> _Objective_
Reproduce the entries from the line with "This screenshot has width=968, height=676." up to and including the line with "This screenshot has height=996, width=860.", swapping "Relevance chart heading" for "Relevance chart title" and leaving everything else unchanged.

> _Items_
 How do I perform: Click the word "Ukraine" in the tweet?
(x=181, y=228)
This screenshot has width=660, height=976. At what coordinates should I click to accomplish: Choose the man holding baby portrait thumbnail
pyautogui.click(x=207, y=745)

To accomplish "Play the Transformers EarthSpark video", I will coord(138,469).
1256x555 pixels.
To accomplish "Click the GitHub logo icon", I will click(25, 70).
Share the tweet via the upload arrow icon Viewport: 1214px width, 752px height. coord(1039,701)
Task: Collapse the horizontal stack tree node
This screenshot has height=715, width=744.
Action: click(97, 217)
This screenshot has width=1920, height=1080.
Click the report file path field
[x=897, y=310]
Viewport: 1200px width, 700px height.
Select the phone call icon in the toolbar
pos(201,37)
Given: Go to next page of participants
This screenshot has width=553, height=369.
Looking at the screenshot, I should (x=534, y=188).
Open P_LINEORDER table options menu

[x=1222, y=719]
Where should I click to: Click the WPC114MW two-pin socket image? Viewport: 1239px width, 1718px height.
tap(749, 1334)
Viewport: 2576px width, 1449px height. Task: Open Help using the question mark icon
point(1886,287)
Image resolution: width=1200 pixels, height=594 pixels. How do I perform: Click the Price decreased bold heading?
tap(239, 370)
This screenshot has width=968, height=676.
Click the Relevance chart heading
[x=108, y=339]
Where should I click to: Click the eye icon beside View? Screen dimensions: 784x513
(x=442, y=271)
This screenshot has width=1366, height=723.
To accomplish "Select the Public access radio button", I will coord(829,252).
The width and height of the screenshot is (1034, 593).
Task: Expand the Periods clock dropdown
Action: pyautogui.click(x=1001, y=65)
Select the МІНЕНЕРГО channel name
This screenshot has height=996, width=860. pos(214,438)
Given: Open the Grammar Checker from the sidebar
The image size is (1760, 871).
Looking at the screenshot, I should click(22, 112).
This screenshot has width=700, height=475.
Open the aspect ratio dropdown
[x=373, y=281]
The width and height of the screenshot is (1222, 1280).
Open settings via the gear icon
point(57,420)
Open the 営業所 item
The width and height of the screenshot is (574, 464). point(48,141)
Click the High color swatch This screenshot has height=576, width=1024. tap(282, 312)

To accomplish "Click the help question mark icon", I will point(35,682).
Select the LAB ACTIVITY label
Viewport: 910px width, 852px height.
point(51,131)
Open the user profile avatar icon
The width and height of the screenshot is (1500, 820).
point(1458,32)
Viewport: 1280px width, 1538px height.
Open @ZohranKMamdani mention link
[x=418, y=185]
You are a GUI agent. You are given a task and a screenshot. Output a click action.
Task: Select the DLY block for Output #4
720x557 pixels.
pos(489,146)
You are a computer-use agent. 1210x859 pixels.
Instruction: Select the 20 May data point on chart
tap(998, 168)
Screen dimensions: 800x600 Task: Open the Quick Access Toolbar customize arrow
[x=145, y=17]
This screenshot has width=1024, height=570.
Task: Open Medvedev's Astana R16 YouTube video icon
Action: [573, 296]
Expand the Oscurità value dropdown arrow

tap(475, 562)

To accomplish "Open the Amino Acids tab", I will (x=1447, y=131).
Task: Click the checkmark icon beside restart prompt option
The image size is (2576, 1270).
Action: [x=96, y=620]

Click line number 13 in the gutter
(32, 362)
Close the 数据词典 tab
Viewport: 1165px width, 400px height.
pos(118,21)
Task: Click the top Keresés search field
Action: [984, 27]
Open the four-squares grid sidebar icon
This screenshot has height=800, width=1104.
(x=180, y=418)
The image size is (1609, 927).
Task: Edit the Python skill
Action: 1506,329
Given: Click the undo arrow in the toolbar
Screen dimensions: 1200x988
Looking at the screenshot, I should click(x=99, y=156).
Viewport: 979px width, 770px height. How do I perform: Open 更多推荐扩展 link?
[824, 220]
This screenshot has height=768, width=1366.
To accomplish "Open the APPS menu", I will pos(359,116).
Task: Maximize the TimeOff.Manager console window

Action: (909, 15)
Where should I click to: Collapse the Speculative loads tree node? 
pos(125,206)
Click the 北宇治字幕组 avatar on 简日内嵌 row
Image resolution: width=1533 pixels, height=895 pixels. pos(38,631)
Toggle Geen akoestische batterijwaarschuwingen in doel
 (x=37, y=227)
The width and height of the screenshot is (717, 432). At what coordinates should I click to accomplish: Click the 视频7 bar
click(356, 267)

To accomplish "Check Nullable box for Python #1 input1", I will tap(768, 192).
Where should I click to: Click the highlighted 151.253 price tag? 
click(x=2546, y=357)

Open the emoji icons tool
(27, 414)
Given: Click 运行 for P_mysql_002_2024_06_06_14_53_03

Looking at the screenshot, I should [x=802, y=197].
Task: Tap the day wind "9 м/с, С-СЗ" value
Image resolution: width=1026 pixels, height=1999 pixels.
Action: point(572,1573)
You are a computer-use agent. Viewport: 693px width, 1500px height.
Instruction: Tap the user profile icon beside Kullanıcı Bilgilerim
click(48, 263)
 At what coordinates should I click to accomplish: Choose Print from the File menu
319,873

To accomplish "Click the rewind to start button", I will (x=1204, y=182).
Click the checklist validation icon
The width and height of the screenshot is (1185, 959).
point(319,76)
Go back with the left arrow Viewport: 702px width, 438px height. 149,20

> _Exercise answer_
This screenshot has width=968, height=676.
Click the Relevance chart title
[x=108, y=339]
Where should I click to: Click the eye icon beside View? Screen dimensions: 784x513
(x=442, y=271)
This screenshot has width=1366, height=723.
To accomplish "Select the Public access radio button", I will coord(829,252).
The width and height of the screenshot is (1034, 593).
Task: Expand the Periods clock dropdown
Action: pyautogui.click(x=1001, y=65)
Select the МІНЕНЕРГО channel name
This screenshot has height=996, width=860. pos(214,438)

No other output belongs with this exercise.